Dataset excerpt:
═══

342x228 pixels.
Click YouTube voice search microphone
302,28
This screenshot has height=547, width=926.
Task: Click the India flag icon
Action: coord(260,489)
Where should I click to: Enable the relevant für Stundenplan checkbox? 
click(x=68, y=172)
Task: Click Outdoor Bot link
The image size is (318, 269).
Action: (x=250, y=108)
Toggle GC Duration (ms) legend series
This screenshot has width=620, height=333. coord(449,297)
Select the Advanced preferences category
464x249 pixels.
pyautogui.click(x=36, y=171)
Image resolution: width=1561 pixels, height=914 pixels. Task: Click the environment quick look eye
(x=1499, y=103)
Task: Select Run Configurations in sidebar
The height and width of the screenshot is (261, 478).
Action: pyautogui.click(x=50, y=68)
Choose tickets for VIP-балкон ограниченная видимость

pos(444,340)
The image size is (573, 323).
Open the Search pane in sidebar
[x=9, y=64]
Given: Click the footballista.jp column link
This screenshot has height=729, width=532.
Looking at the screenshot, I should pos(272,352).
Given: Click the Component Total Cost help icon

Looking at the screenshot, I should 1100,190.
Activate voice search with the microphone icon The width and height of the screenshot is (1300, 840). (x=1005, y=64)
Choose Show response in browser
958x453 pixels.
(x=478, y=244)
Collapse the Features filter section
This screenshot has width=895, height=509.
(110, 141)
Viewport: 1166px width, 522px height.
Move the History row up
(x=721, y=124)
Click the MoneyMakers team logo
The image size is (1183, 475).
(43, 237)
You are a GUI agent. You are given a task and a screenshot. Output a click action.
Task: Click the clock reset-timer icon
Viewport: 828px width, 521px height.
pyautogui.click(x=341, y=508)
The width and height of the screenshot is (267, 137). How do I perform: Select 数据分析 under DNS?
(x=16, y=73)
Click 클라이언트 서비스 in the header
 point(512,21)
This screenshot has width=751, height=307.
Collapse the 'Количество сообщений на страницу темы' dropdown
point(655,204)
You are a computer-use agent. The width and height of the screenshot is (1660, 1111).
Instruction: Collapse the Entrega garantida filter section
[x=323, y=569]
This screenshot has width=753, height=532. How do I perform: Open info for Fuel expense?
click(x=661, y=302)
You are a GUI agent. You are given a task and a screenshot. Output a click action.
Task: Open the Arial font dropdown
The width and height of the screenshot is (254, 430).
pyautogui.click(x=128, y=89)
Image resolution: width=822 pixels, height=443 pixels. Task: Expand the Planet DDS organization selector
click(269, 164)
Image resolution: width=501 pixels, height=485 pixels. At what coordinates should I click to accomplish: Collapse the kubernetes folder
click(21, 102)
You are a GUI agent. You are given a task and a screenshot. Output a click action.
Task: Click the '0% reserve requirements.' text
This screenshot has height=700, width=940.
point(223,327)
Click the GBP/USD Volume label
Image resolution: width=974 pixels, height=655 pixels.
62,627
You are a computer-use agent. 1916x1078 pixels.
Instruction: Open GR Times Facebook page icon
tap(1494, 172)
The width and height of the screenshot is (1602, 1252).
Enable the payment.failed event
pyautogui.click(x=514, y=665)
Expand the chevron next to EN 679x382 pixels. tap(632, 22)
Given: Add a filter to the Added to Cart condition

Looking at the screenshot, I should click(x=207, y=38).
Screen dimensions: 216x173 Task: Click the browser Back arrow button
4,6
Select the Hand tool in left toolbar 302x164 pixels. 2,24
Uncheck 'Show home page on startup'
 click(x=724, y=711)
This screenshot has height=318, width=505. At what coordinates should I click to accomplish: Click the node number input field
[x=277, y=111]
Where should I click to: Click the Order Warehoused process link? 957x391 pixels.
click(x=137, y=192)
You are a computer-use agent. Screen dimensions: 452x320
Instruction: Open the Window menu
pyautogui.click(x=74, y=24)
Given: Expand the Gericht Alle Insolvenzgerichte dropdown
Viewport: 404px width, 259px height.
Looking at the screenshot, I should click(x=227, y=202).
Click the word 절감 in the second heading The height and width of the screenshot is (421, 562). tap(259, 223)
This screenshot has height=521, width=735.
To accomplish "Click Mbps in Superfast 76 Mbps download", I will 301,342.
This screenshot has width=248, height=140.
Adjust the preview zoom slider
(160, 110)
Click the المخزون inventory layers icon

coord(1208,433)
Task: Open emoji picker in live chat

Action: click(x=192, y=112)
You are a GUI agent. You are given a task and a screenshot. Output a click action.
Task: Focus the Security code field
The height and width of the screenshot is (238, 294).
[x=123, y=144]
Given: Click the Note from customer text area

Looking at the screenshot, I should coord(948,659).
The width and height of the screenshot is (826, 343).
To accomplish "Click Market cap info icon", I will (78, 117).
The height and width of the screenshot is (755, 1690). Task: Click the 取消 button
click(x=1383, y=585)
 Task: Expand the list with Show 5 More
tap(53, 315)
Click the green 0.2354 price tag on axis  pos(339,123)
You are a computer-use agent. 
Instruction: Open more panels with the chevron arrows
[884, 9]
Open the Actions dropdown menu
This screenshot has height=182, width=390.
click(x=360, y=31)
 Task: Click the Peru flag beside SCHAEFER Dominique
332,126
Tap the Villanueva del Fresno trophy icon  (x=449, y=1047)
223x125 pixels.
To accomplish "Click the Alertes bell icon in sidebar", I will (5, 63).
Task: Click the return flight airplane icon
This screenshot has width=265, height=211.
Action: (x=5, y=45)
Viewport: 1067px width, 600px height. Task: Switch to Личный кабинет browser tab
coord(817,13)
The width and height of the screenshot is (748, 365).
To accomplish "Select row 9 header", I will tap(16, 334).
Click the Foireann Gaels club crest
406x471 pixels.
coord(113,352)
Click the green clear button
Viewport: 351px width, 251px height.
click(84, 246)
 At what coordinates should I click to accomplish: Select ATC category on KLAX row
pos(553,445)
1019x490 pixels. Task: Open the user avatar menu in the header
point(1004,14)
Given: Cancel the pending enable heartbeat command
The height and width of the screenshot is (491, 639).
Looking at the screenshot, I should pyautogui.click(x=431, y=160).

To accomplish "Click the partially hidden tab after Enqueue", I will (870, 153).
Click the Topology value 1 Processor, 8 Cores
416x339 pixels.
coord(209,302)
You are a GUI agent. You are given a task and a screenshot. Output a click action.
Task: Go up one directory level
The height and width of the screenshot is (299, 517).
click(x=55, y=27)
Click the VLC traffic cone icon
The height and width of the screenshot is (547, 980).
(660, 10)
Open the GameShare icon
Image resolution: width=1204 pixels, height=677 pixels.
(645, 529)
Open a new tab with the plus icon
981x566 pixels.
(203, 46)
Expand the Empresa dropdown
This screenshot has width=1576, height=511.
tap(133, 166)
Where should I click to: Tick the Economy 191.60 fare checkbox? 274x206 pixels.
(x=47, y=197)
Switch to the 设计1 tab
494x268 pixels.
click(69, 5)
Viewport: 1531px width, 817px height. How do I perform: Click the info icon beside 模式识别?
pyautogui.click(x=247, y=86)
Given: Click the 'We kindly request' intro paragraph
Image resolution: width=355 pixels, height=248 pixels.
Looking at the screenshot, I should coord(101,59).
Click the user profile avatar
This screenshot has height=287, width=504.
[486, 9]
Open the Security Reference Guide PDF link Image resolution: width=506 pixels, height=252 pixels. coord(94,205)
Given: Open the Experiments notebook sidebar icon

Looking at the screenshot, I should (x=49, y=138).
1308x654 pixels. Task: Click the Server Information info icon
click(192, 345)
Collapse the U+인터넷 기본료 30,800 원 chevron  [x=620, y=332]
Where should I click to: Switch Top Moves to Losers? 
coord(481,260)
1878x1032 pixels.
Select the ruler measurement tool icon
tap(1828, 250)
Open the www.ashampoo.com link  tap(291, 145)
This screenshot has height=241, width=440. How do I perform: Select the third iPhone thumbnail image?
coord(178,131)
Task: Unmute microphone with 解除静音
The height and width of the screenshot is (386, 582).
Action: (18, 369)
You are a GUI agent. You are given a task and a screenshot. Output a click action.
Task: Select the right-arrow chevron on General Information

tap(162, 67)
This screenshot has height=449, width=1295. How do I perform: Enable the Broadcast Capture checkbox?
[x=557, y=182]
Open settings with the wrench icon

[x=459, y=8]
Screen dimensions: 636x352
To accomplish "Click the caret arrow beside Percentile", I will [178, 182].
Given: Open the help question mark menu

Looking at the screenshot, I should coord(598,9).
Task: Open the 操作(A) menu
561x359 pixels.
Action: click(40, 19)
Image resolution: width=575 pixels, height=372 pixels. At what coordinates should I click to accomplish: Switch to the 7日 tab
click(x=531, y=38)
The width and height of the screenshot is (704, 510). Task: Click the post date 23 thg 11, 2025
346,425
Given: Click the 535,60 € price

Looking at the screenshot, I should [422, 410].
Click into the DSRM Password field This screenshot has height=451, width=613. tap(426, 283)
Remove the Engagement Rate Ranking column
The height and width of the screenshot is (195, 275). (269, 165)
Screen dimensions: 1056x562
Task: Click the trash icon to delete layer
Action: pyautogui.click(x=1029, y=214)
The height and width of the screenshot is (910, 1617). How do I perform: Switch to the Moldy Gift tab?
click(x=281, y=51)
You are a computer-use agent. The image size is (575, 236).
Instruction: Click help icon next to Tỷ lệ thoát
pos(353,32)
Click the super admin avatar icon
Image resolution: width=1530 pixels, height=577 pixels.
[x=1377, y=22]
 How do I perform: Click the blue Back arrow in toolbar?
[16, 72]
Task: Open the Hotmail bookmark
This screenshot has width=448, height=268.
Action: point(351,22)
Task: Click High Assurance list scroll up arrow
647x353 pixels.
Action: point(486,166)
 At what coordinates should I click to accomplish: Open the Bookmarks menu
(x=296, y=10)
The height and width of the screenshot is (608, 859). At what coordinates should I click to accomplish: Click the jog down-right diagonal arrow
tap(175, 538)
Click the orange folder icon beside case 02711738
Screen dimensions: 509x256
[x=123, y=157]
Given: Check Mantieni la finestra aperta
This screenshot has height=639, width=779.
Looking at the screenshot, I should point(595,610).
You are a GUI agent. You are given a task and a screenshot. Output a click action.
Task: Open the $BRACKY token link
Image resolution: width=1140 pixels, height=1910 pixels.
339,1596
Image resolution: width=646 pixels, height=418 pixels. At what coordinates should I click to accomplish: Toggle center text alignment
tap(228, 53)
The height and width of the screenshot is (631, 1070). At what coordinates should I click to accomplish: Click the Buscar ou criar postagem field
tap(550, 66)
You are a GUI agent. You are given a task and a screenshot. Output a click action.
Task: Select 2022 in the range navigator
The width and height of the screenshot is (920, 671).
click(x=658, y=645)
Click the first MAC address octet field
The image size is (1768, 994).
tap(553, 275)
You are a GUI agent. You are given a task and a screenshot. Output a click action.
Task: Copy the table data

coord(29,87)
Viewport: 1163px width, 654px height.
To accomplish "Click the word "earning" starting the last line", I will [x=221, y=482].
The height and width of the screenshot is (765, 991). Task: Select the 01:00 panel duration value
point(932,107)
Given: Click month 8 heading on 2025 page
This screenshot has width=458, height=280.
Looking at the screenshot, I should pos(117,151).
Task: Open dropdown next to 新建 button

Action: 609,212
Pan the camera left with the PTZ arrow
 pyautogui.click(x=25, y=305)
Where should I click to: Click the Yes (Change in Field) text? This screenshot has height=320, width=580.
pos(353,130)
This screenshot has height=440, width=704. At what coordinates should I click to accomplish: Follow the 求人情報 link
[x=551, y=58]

═══

DO THIS:
Update the part of the entries that opens with the line containing "Given: Click the 535,60 € price" and closes with the line containing "click(x=658, y=645)" by replacing "Hotmail" with "Outlook", leaving everything else in those lines unchanged, and give back only those lines.

THE RESULT:
Given: Click the 535,60 € price

Looking at the screenshot, I should [422, 410].
Click into the DSRM Password field This screenshot has height=451, width=613. tap(426, 283)
Remove the Engagement Rate Ranking column
The height and width of the screenshot is (195, 275). (269, 165)
Screen dimensions: 1056x562
Task: Click the trash icon to delete layer
Action: pyautogui.click(x=1029, y=214)
The height and width of the screenshot is (910, 1617). How do I perform: Switch to the Moldy Gift tab?
click(x=281, y=51)
You are a computer-use agent. The image size is (575, 236).
Instruction: Click help icon next to Tỷ lệ thoát
pos(353,32)
Click the super admin avatar icon
Image resolution: width=1530 pixels, height=577 pixels.
[x=1377, y=22]
 How do I perform: Click the blue Back arrow in toolbar?
[16, 72]
Task: Open the Outlook bookmark
This screenshot has width=448, height=268.
Action: point(351,22)
Task: Click High Assurance list scroll up arrow
647x353 pixels.
Action: point(486,166)
 At what coordinates should I click to accomplish: Open the Bookmarks menu
(x=296, y=10)
The height and width of the screenshot is (608, 859). At what coordinates should I click to accomplish: Click the jog down-right diagonal arrow
tap(175, 538)
Click the orange folder icon beside case 02711738
Screen dimensions: 509x256
[x=123, y=157]
Given: Check Mantieni la finestra aperta
This screenshot has height=639, width=779.
Looking at the screenshot, I should point(595,610).
You are a GUI agent. You are given a task and a screenshot. Output a click action.
Task: Open the $BRACKY token link
Image resolution: width=1140 pixels, height=1910 pixels.
339,1596
Image resolution: width=646 pixels, height=418 pixels. At what coordinates should I click to accomplish: Toggle center text alignment
tap(228, 53)
The height and width of the screenshot is (631, 1070). At what coordinates should I click to accomplish: Click the Buscar ou criar postagem field
tap(550, 66)
You are a GUI agent. You are given a task and a screenshot. Output a click action.
Task: Select 2022 in the range navigator
The width and height of the screenshot is (920, 671).
click(x=658, y=645)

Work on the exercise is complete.